Ikaros repression is effected through histone deacetylases

Since Ikaros proteins associate with mSin3 (shown here, Figures 1 and 2) and with the ATPase Mi‐2 (Kim et al., 1999), both of which associate with HDACs, we next examined whether Ikaros repression of specific promoters in mammalian cells is effected through histone deacetylases. A chromatin immunoprecipitation (ChIP) assay (Luo et al., 1998) was first used to assess the acetylation status of histones at promoters whose activity was repressed upon Ikaros recruitment. NIH 3T3 cells were transfected with G5AdMLPCAT in combination with Gal4–Ik‐1, Gal4–Aiolos, Gal4–MAD Sin3 interaction domain, (SID), Gal4–mMAD (mutant SID) or the parental Gal4 vector. Formaldehyde cross‐linked chromatin isolated from these transfectants was immunoprecipitated with antibodies to acetylated histone H3 (Ac‐H3), and the immunoprecipitates were subjected to PCR using primers to the AdML promoter. If the MLP is associated with acetylated histone H3, PCR analysis of the immunoprecipitates gives a product which can be detected by electrophoresis through an agarose gel. A lack of product indicates that the promoter is deacetylated and therefore not associated with the acetylated forms of histones recognized by the antibodies. PCR products were observed in the immunoprecipitates from Gal4 or Gal4–mMAD transfections (Figure 6B). In sharp contrast, no PCR products were observed in the immunoprecipitates from Gal4–Ikaros, Gal4–Aiolos or Gal4–MAD transfections, suggesting that the AdMLP promoter was not associated with acetylated‐H3 when Ikaros or Aiolos or the Sin3‐interaction domain of MAD were recruited to its proximity (Figure 6B). Thus, Ikaros and Aiolos proteins, like MAD, can recruit histone deacetylases to specific promoters and cause localized deacetylation of nucleosomal histones.

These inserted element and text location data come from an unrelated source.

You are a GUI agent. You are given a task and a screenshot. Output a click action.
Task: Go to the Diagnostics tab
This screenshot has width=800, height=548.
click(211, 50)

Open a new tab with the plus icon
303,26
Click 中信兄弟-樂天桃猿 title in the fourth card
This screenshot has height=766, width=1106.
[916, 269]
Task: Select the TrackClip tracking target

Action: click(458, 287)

We next addressed whether the histone deacetylase inhibitor, Trichostatin A, could relieve repression by Ikaros and Aiolos. Indeed, Trichostatin A alleviated by 14‐ to 25‐fold the repression caused by Gal4–Ik1, Gal4–Aiolos, the two Ikaros repression domains (IKD2 and IKD5) and Gal4–MAD on the AdML promoter (Figure 6C, left panel). In contrast to these results, Trichostatin A only minimally affected the reporter activity mediated by the Gal4‐mutant MAD (1.4‐fold) (Figure 6C). These data clearly show that Gal4–Ikaros‐ and Gal4–Aiolos‐mediated repression of the AdML promoter relies on histone deacetylase activity. Taken together, these studies in mammalian cells and in yeast provide evidence that Ikaros and Aiolos repress transcription in part by recruiting the Sin3 family of corepressors and histone deacetylases.

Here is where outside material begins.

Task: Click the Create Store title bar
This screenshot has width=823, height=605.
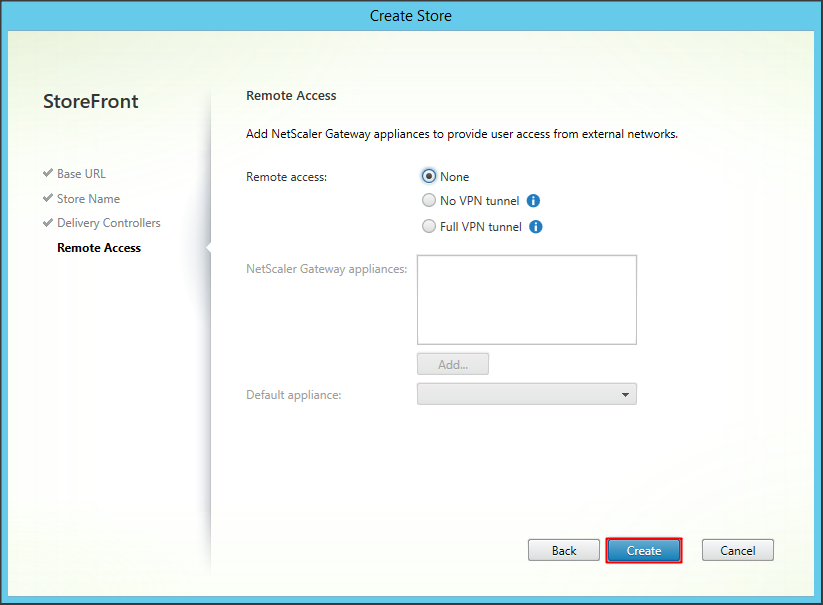Action: (411, 15)
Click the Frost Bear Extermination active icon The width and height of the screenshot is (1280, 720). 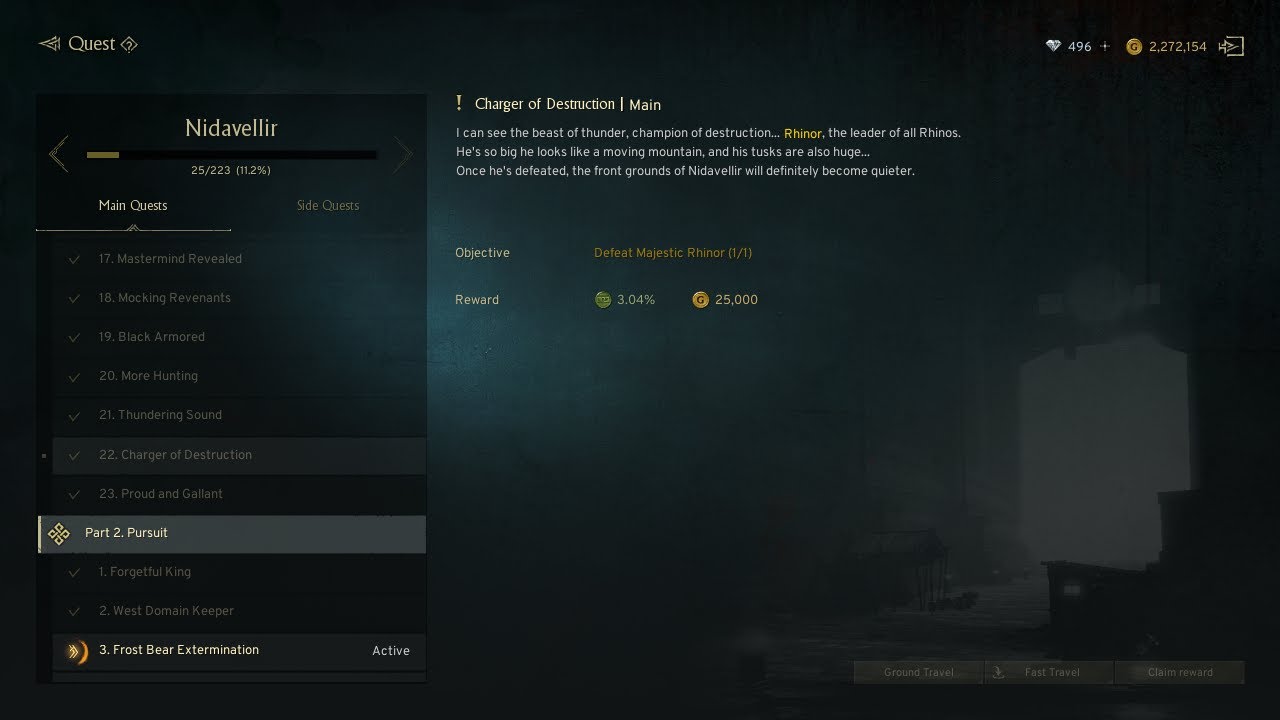click(77, 652)
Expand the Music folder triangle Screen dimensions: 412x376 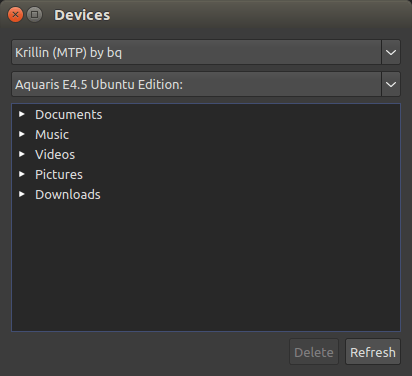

We and others have shown previously that the Ikaros DNA‐binding proteins activate transcription from their cognate sites (Georgopoulos et al., 1992; Molnár and Georgopoulos, 1994; Sun et al., 1996; Wargnier et al., 1998). Nonetheless, co‐localization of Ikaros proteins with transcriptionally silent genes at centromeric heterochromatin has suggested a role for Ikaros in transcriptional silencing (Brown et al., 1997). Here, we provide the first direct evidence that Ikaros family members, when tethered to the DBD of a heterologous protein, can function as strong repressors of transcription.

Ikaros proteins, when tethered to the DBD of Gal4, function as potent transcriptional repressors in a Gal4 binding site‐dependent fashion on specific promoters. The HSV tk and AdML promoters are repressed strongly by the Gal4–Ikaros proteins, whereas the SV40 early and the multimerized Sp1‐driven promoters are minimally affected. In the nucleus of a mature T cell, a major fraction of the Ikaros proteins associates with two distinct histone deacetylase‐containing complexes Mi‐2 (Kim et al., 1999) and Sin3 (Figure 2). Ikaros recruitment to specific promoters causes the localized hypo‐acetylation of core histones and repression; these effects are mediated through Ikaros association with HDACs which have been proposed to interfere with the communication between activators, TBP and the PolII holoenzyme complex by exerting local changes in chromatin (Kadosh and Struhl, 1998). In agreement with an HDAC recruitment model, Ikaros‐mediated promoter repression is alleviated by histone deacetylase inhibitors. However, the inability of Gal4–Ikaros proteins to repress basal transcription from certain promoters may be due to the competition between the histone deacetylases recruited by these factors and other chromatin modulating activities brought in by other transcription factors binding to this region (Luo et al., 1998).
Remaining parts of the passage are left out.